Mucinous Carcinoma (Colloid Carcinoma) of the Lung, an Immunohistochemical and Molecular Analysis
M Zenali, N Kalhor, LMS Soto, G Roso, II Wistuba, CA Moran. The University of Texas, Houston, TX; The University of Texas MD-Anderson Cancer Center, Houston, TX
Background: Mucinous (Colloid) Carcinoma of lung is an uncommon subtype of pulmonary adenocarcinomas. Differentiating between primary pulmonary and metastatic mucinous adenocarcinoma of extrapulmonary origin, namely lower GI tract origin, can be challenging; as there is a considerable histological and immunophenotypic overlap between the two. Current study was performed to evaluate immunohistochemical profile and EGFR and KRAS gene mutation status in 12 cases of mucinous carcinoma of the lung.

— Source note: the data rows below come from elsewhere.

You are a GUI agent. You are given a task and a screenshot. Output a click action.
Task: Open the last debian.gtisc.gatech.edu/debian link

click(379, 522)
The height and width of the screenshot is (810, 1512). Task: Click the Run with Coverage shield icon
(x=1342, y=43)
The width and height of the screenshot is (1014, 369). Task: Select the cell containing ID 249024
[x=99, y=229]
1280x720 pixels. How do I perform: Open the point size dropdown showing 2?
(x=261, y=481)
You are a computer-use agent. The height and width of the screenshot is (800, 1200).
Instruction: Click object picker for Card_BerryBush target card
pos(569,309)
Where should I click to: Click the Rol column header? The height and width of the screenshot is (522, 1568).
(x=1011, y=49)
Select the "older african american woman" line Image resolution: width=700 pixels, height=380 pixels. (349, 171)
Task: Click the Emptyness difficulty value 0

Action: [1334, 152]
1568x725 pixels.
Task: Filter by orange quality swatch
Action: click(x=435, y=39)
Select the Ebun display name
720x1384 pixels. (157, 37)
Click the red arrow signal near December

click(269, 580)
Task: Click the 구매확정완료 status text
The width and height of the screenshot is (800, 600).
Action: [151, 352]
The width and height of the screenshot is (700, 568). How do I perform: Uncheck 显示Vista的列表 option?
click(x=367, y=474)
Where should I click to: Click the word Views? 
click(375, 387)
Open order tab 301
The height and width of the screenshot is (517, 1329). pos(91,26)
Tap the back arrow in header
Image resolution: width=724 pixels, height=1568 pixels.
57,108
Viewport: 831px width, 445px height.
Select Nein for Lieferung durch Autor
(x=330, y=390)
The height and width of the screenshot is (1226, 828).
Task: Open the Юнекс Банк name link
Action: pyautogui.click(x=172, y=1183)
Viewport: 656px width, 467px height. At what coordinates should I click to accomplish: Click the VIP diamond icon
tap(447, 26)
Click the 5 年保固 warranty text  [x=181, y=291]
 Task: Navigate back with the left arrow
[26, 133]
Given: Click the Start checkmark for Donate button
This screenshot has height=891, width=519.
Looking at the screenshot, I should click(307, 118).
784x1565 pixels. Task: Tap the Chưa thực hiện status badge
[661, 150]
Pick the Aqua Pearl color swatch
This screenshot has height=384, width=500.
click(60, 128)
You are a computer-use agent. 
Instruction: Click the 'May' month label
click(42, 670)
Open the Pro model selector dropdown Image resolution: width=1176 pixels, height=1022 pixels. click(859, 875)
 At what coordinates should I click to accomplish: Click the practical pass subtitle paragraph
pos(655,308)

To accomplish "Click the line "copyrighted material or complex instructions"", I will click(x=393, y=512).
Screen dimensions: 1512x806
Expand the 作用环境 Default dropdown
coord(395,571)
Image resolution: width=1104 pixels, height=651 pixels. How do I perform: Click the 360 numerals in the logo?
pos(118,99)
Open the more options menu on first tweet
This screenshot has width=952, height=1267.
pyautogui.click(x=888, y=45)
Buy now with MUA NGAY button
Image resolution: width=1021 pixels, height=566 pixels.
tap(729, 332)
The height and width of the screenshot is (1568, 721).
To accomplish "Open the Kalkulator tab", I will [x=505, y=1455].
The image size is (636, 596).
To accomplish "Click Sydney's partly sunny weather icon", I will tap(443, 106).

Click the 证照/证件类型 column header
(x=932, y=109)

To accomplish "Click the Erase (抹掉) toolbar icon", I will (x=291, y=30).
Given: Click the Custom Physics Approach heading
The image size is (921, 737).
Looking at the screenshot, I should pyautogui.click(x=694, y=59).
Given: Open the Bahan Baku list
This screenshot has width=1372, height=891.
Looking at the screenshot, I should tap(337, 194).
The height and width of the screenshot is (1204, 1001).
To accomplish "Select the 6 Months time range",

Design: H&E stained sections from surgical resection of 17 cases of pulmonary mucinous carcinoma were obtained from MD-Anderson. Selection was subsequent to exclusion of five patients, found to have mucinous adenocarcinoma of extrapulmonary origin. Immunohistochemical probes were utilized for detection of: CK7, CK20, TTF-1, SP-A, and CDX2; extent of expression was assessed by light microscopy in scale of 0-4+, 0: none and 4+: more than 75% staining. Molecular analysis for EGFR, exons 18-21, was carried using dye terminator PCR sequencing method. KRAS codons 12, 13, and 61 were analyzed by pyrosequencing. All EGFR and KRAS sequence variants were confirmed by independent PCR from at least two micro-dissections, sequenced in both directions.
Results: The immunohistochemical results are listed in the table 1. Molecular analysis detected wild type EGFR sequence in all cases studied. 3 cases had KRAS mutation of codons 12 or 13.